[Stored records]
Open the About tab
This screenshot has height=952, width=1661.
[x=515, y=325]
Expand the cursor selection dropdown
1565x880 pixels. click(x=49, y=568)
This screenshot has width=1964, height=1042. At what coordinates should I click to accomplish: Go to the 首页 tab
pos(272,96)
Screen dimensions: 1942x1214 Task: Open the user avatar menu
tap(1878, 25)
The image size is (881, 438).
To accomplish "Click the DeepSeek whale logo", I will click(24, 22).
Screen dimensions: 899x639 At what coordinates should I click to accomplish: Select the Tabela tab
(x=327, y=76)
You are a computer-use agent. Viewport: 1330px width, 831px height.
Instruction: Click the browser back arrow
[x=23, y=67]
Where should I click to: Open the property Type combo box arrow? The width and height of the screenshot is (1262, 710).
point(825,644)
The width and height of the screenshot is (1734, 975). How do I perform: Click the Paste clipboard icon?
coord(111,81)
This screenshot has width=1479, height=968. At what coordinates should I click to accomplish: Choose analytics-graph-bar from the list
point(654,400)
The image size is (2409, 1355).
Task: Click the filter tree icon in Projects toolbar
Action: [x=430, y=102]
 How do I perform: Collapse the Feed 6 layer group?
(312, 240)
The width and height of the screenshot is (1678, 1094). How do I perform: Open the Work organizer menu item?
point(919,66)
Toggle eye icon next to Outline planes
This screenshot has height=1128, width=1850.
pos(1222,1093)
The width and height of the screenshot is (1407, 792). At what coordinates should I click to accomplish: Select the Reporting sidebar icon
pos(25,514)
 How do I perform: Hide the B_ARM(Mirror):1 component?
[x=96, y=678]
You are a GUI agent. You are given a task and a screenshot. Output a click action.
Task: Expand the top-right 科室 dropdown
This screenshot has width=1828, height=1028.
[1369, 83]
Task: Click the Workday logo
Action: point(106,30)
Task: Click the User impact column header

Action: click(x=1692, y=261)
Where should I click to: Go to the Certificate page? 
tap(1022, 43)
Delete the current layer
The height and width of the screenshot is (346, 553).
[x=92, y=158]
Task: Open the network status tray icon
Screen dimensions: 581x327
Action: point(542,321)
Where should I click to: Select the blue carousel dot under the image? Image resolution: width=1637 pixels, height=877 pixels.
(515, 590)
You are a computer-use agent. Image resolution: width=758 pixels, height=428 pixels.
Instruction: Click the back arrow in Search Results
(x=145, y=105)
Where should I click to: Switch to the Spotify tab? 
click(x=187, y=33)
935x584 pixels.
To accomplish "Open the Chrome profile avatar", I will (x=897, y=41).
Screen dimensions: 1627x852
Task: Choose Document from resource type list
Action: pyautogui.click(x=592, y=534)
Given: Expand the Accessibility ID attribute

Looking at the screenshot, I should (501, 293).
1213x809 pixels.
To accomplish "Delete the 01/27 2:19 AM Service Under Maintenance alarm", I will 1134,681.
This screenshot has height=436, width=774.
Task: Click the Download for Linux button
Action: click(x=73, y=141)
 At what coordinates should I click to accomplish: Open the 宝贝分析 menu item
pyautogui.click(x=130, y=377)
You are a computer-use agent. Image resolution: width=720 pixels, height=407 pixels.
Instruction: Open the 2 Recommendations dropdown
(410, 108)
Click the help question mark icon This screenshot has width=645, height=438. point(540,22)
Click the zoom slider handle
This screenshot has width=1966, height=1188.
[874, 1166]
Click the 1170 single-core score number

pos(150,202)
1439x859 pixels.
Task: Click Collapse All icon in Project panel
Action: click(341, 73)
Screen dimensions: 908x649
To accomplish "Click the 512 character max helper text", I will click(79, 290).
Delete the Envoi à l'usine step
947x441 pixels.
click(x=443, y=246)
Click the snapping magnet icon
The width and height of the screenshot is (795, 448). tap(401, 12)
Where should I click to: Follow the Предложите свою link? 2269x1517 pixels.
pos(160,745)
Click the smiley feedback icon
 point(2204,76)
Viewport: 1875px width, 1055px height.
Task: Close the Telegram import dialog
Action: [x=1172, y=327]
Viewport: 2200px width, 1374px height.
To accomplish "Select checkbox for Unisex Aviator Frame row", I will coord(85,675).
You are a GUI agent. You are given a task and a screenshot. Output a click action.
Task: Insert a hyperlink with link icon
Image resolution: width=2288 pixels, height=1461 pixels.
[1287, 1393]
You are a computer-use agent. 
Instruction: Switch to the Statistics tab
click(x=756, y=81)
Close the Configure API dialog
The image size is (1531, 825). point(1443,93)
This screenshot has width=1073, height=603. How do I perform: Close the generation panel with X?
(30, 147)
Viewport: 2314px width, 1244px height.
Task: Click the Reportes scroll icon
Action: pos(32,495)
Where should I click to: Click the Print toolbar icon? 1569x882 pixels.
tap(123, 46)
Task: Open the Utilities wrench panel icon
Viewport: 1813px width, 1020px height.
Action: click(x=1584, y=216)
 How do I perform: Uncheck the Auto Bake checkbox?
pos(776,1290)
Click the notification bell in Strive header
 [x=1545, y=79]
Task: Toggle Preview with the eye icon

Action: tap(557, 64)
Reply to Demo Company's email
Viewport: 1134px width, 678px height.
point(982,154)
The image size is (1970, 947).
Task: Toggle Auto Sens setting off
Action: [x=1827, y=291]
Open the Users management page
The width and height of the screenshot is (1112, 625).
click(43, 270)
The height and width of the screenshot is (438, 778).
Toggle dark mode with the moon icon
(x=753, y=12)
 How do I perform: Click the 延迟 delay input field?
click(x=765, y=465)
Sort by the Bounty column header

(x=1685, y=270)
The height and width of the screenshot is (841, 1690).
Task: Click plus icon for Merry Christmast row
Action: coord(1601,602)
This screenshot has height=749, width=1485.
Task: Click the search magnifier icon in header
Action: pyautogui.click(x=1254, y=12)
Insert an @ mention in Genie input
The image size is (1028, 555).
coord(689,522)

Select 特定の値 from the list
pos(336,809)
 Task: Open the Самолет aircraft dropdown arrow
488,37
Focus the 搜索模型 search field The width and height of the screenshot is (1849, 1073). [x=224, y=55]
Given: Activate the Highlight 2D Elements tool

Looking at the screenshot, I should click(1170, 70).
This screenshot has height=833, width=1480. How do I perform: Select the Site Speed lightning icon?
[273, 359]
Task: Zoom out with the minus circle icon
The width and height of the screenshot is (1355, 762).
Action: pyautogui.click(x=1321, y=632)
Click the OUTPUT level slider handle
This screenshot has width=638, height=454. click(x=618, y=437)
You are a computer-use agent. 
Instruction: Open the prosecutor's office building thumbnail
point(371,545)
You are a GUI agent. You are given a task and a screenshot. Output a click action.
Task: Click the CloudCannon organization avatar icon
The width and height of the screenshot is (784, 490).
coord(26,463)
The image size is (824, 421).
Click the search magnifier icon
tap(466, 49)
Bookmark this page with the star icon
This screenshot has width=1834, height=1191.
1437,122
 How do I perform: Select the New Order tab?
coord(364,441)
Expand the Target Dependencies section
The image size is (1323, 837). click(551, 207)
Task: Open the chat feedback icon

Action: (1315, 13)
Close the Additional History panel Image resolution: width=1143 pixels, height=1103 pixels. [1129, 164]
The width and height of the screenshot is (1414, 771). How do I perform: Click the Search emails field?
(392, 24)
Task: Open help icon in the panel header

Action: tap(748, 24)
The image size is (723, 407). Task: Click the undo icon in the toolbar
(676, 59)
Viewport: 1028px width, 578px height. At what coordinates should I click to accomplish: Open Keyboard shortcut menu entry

• HOW TO COMPLETE THIS TASK
After reading the data above, print it all again exactly.

• OUTPUT OF THE EXERCISE
Open the About tab
This screenshot has height=952, width=1661.
[x=515, y=325]
Expand the cursor selection dropdown
1565x880 pixels. click(x=49, y=568)
This screenshot has width=1964, height=1042. At what coordinates should I click to accomplish: Go to the 首页 tab
pos(272,96)
Screen dimensions: 1942x1214 Task: Open the user avatar menu
tap(1878, 25)
The image size is (881, 438).
To accomplish "Click the DeepSeek whale logo", I will click(24, 22).
Screen dimensions: 899x639 At what coordinates should I click to accomplish: Select the Tabela tab
(x=327, y=76)
You are a computer-use agent. Viewport: 1330px width, 831px height.
Instruction: Click the browser back arrow
[x=23, y=67]
Where should I click to: Open the property Type combo box arrow? The width and height of the screenshot is (1262, 710).
point(825,644)
The width and height of the screenshot is (1734, 975). How do I perform: Click the Paste clipboard icon?
coord(111,81)
This screenshot has width=1479, height=968. At what coordinates should I click to accomplish: Choose analytics-graph-bar from the list
point(654,400)
The image size is (2409, 1355).
Task: Click the filter tree icon in Projects toolbar
Action: [x=430, y=102]
 How do I perform: Collapse the Feed 6 layer group?
(312, 240)
The width and height of the screenshot is (1678, 1094). How do I perform: Open the Work organizer menu item?
point(919,66)
Toggle eye icon next to Outline planes
This screenshot has height=1128, width=1850.
pos(1222,1093)
The width and height of the screenshot is (1407, 792). At what coordinates should I click to accomplish: Select the Reporting sidebar icon
pos(25,514)
 How do I perform: Hide the B_ARM(Mirror):1 component?
[x=96, y=678]
You are a GUI agent. You are given a task and a screenshot. Output a click action.
Task: Expand the top-right 科室 dropdown
This screenshot has width=1828, height=1028.
[1369, 83]
Task: Click the Workday logo
Action: point(106,30)
Task: Click the User impact column header

Action: click(x=1692, y=261)
Where should I click to: Go to the Certificate page? 
tap(1022, 43)
Delete the current layer
The height and width of the screenshot is (346, 553).
[x=92, y=158]
Task: Open the network status tray icon
Screen dimensions: 581x327
Action: point(542,321)
Where should I click to: Select the blue carousel dot under the image? Image resolution: width=1637 pixels, height=877 pixels.
(515, 590)
You are a computer-use agent. Image resolution: width=758 pixels, height=428 pixels.
Instruction: Click the back arrow in Search Results
(x=145, y=105)
Where should I click to: Switch to the Spotify tab? 
click(x=187, y=33)
935x584 pixels.
To accomplish "Open the Chrome profile avatar", I will (x=897, y=41).
Screen dimensions: 1627x852
Task: Choose Document from resource type list
Action: pyautogui.click(x=592, y=534)
Given: Expand the Accessibility ID attribute

Looking at the screenshot, I should (501, 293).
1213x809 pixels.
To accomplish "Delete the 01/27 2:19 AM Service Under Maintenance alarm", I will 1134,681.
This screenshot has height=436, width=774.
Task: Click the Download for Linux button
Action: click(x=73, y=141)
 At what coordinates should I click to accomplish: Open the 宝贝分析 menu item
pyautogui.click(x=130, y=377)
You are a computer-use agent. Image resolution: width=720 pixels, height=407 pixels.
Instruction: Open the 2 Recommendations dropdown
(410, 108)
Click the help question mark icon This screenshot has width=645, height=438. point(540,22)
Click the zoom slider handle
This screenshot has width=1966, height=1188.
[874, 1166]
Click the 1170 single-core score number

pos(150,202)
1439x859 pixels.
Task: Click Collapse All icon in Project panel
Action: click(341, 73)
Screen dimensions: 908x649
To accomplish "Click the 512 character max helper text", I will click(79, 290).
Delete the Envoi à l'usine step
947x441 pixels.
click(x=443, y=246)
Click the snapping magnet icon
The width and height of the screenshot is (795, 448). tap(401, 12)
Where should I click to: Follow the Предложите свою link? 2269x1517 pixels.
pos(160,745)
Click the smiley feedback icon
 point(2204,76)
Viewport: 1875px width, 1055px height.
Task: Close the Telegram import dialog
Action: [x=1172, y=327]
Viewport: 2200px width, 1374px height.
To accomplish "Select checkbox for Unisex Aviator Frame row", I will coord(85,675).
You are a GUI agent. You are given a task and a screenshot. Output a click action.
Task: Insert a hyperlink with link icon
Image resolution: width=2288 pixels, height=1461 pixels.
[1287, 1393]
You are a computer-use agent. 
Instruction: Switch to the Statistics tab
click(x=756, y=81)
Close the Configure API dialog
The image size is (1531, 825). point(1443,93)
This screenshot has width=1073, height=603. How do I perform: Close the generation panel with X?
(30, 147)
Viewport: 2314px width, 1244px height.
Task: Click the Reportes scroll icon
Action: pos(32,495)
Where should I click to: Click the Print toolbar icon? 1569x882 pixels.
tap(123, 46)
Task: Open the Utilities wrench panel icon
Viewport: 1813px width, 1020px height.
Action: click(x=1584, y=216)
 How do I perform: Uncheck the Auto Bake checkbox?
pos(776,1290)
Click the notification bell in Strive header
 [x=1545, y=79]
Task: Toggle Preview with the eye icon

Action: tap(557, 64)
Reply to Demo Company's email
Viewport: 1134px width, 678px height.
point(982,154)
The image size is (1970, 947).
Task: Toggle Auto Sens setting off
Action: [x=1827, y=291]
Open the Users management page
The width and height of the screenshot is (1112, 625).
click(43, 270)
The height and width of the screenshot is (438, 778).
Toggle dark mode with the moon icon
(x=753, y=12)
 How do I perform: Click the 延迟 delay input field?
click(x=765, y=465)
Sort by the Bounty column header

(x=1685, y=270)
The height and width of the screenshot is (841, 1690).
Task: Click plus icon for Merry Christmast row
Action: coord(1601,602)
This screenshot has height=749, width=1485.
Task: Click the search magnifier icon in header
Action: pyautogui.click(x=1254, y=12)
Insert an @ mention in Genie input
The image size is (1028, 555).
coord(689,522)

Select 特定の値 from the list
pos(336,809)
 Task: Open the Самолет aircraft dropdown arrow
488,37
Focus the 搜索模型 search field The width and height of the screenshot is (1849, 1073). [x=224, y=55]
Given: Activate the Highlight 2D Elements tool

Looking at the screenshot, I should click(1170, 70).
This screenshot has height=833, width=1480. How do I perform: Select the Site Speed lightning icon?
[273, 359]
Task: Zoom out with the minus circle icon
The width and height of the screenshot is (1355, 762).
Action: pyautogui.click(x=1321, y=632)
Click the OUTPUT level slider handle
This screenshot has width=638, height=454. click(x=618, y=437)
You are a computer-use agent. 
Instruction: Open the prosecutor's office building thumbnail
point(371,545)
You are a GUI agent. You are given a task and a screenshot. Output a click action.
Task: Click the CloudCannon organization avatar icon
The width and height of the screenshot is (784, 490).
coord(26,463)
The image size is (824, 421).
Click the search magnifier icon
tap(466, 49)
Bookmark this page with the star icon
This screenshot has width=1834, height=1191.
1437,122
 How do I perform: Select the New Order tab?
coord(364,441)
Expand the Target Dependencies section
The image size is (1323, 837). click(551, 207)
Task: Open the chat feedback icon

Action: (1315, 13)
Close the Additional History panel Image resolution: width=1143 pixels, height=1103 pixels. [1129, 164]
The width and height of the screenshot is (1414, 771). How do I perform: Click the Search emails field?
(392, 24)
Task: Open help icon in the panel header

Action: tap(748, 24)
The image size is (723, 407). Task: Click the undo icon in the toolbar
(676, 59)
Viewport: 1028px width, 578px height. At what coordinates should I click to accomplish: Open Keyboard shortcut menu entry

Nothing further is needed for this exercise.